One in five people in Australia have a disability. Tomorrow, 3 December, is the International Day for People with a Disability (IDPWD) and an opportunity to share the work CFA is doing to best protect and prepare members.
Project Manager Community Engagement Angela Cook said people often have stereotypes of people with a disability.
“Often people’s stereotype of disability is a person in a wheelchair.
“But people with a disability can have many varying forms of a disability,” Angela added. “It could be sight or hearing loss; it could be debilitating anxiety or a chronic medical condition that causes ongoing pain.
“So sometimes people who walk straight past us will have a disability.”
This year’s theme for IDPWD is not all disabilities are visible.
Angela Cook manages the Preparing Vulnerable People (PVP) project in CFA.
What does it mean if someone has a disability? How do you factor this into your fire planning conversation? How does CFA talk to people about this?
“The PVP project aims to improve fire preparedness planning for people who are at greatest risk,” Angela said.
“Many people at greatest risk will have some form of disability and in most cases, it will be a significant or permanent disability.
“For people with a significant or permanent disability there can be multiple barriers in planning to leave early and in having a realistic and achievable bushfire plan.
“But at the same time, we need to recognise that people with a disability are often the expert in their own lives,” Angela added. “They often must manage challenging circumstances and come up with unique ways to meet these challenges. Bushfire is just another challenge.
“So rather than looking at people with a disability with a lens of having to protect them, this project is using a person-centred lens.”
The Preparing Vulnerable People project is using the P-CEP (Person-Centred Emergency Preparedness) framework to guide what they do.
They are also being guided by people who have a disability, like Toni who has Multiple Sclerosis (MS) that has progressed to a point where she needs 24-hour support and care.
Toni lives on the outskirts of a regional town and was concerned about her bushfire risk. She contacted CFA in 2018 about these concerns.
“Over the past two years I’ve learned a lot listening to Toni and learning how her disability impacts on her bushfire planning,” Angela said, “particularly planning to leave and what she needs to be able to leave her house.

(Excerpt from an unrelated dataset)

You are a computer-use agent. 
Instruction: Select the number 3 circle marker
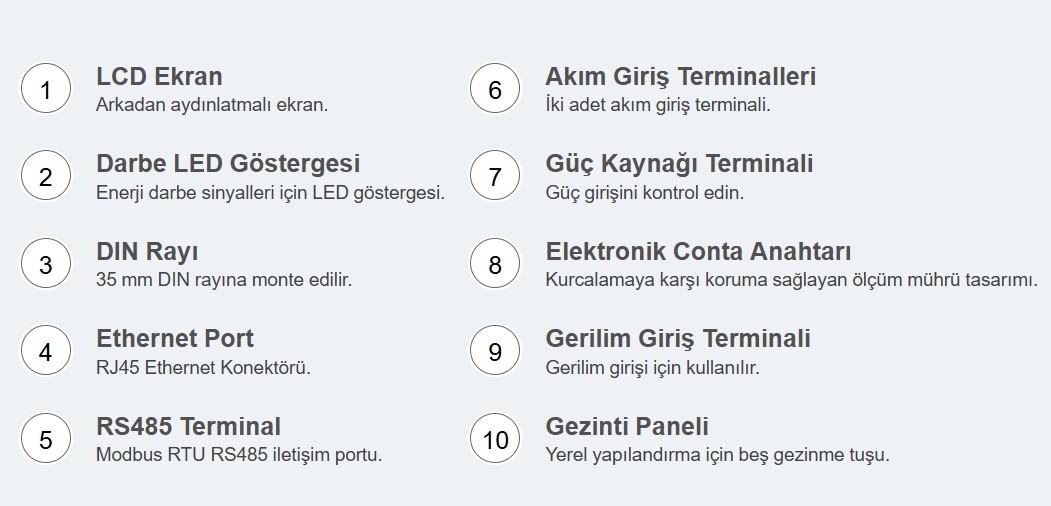click(x=45, y=265)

Toni and I have recorded a short podcast to share with you and felt it was very relevant to release at this time.”
Members can access the podcast on the CFA Intranet.
“Toni also reminded me last month to recognise that we too could wake up one day and our world could totally change with an unexpected diagnosis.
“That was Toni’s experience, going from a functional, happy existence, as a psychologist advising government and appearing in the supreme court, to an MS person, and then to a widow with MS who is often not even listened to.
“Her story and experience are a constant reminder and motivator for this project.”